B. Concerns and Consequences

(1) No protection from MC3 Insolvency – SB 248 does not provide any protection in the event the MC3 goes insolvent. This is a major concern, given that the MC3 will assume complete financial liability for all claims that exceed that monetary threshold for catastrophic claims.

(2) MC3 likely not covered by Michigan Property Causality & Guaranty Association – SB 248 does not make it clear whether the MC3 is covered by the Michigan Property Causality & Guaranty Association. If it is not, this would mean there is no law or procedure law that would govern any potential insolvency of the MC3.

(3) No protection against the MCCA from disbursing its surplus to its current MCCA members – SB 248 does not provide any protection from the MCCA dispersing its surplus to its current members. Considering the enormous amount of money within the MCCA, explicit language must be added that protects any surplus of the MCCA from being dispersed to its members.

(4) No standards of fairness applicable to MC3 claim handling – SB 248 does not require the MC3 to apply any standards of fairness to how it handles and adjusts claims of catastrophically injured claimants. This could result in the MC3 handling claims in an unfair and adversarial manner.

(5) The Need for Actuaries on the MC3 Board – SB 248 requires the MC3 board of directors to have 7 members, but does not require that any of those members are actuaries. In order to make sure that the board properly assesses its risks, the board should include at least two actuaries.


A. Bill Content

(1) No premium reductions—there is nothing in this Bill that requires insurance companies to reduce auto insurance premiums by a single penny. Moreover, there is nothing in the Bill that requires insurance companies to control the rate of premium increases in the future.

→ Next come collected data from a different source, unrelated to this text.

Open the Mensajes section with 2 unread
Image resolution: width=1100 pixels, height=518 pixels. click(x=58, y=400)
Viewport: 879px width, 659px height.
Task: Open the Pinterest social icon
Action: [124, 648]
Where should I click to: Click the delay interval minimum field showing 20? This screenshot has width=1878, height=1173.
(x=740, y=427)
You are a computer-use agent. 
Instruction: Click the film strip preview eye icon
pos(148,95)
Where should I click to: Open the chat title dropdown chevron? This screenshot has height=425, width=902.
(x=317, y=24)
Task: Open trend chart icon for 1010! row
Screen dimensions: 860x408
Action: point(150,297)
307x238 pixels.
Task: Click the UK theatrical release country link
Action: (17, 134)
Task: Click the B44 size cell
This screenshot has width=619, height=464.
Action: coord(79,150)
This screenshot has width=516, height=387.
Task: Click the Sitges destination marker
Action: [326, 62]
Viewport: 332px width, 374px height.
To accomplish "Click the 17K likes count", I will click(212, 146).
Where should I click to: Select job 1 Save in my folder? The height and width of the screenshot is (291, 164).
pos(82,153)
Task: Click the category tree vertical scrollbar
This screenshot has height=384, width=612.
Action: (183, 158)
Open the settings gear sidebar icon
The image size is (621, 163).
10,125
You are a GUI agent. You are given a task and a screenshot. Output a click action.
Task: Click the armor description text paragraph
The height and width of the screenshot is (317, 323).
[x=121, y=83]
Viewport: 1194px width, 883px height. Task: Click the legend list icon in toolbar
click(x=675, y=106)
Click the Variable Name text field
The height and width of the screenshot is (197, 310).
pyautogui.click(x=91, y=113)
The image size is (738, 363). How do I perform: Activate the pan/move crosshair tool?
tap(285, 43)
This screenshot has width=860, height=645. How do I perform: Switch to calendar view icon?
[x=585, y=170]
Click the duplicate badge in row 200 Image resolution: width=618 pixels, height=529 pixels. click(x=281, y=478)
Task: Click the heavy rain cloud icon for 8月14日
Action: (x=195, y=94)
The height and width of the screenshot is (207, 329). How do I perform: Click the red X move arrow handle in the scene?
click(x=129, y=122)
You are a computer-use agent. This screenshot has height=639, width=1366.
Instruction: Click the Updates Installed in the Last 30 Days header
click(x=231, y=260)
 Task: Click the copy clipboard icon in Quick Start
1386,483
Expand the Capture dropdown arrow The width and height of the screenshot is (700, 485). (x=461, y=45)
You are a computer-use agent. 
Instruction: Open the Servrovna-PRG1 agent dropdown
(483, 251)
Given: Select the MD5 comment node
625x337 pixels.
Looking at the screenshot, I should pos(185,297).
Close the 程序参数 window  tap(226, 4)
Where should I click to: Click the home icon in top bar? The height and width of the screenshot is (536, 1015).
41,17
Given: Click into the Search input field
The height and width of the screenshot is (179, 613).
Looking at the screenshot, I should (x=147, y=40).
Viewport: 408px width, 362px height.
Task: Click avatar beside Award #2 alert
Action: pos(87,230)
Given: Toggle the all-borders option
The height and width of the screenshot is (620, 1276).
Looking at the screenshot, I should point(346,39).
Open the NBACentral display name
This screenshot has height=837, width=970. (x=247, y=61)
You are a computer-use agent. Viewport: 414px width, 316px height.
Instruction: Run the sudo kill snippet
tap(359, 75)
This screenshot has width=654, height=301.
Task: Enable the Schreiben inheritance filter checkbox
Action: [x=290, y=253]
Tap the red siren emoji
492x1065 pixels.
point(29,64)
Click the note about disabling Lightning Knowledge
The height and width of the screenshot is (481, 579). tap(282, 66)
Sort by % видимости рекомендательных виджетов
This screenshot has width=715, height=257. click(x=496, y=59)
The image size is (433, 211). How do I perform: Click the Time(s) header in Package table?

(2) New definition of excessive rates—in an attempt to do something about the issue of insurance rates, the Bill redefines what is an excessive rate, by stating, “a rate is excessive if it is likely to produce a profit that is unreasonably high in relation to the risk involved or if the cost of the insurance is unreasonably high in relation to services rendered.”

B. Concerns and Consequences

(1) No specificity—in spite of the fact that the Bill attempts to do something about excessive rates, it offers no definition of the operative phrase requiring proof of “a profit that is unreasonably high.” What does this mean? How is it demonstrated? In what forum is this issue to be raised?

(2) Increase in litigation likely—in light of the fact that the Bill provides no meaningful guidance regarding the definition of an “excessive rate” or how it is to be calculated, the Bill is likely to result in numerous lawsuits challenging the no-fault rate structure. These lawsuits will create more confusion regarding the auto no-fault system, unnecessarily burden the Michigan court system, increase overhead for insurance companies, and drive up costs for everyone.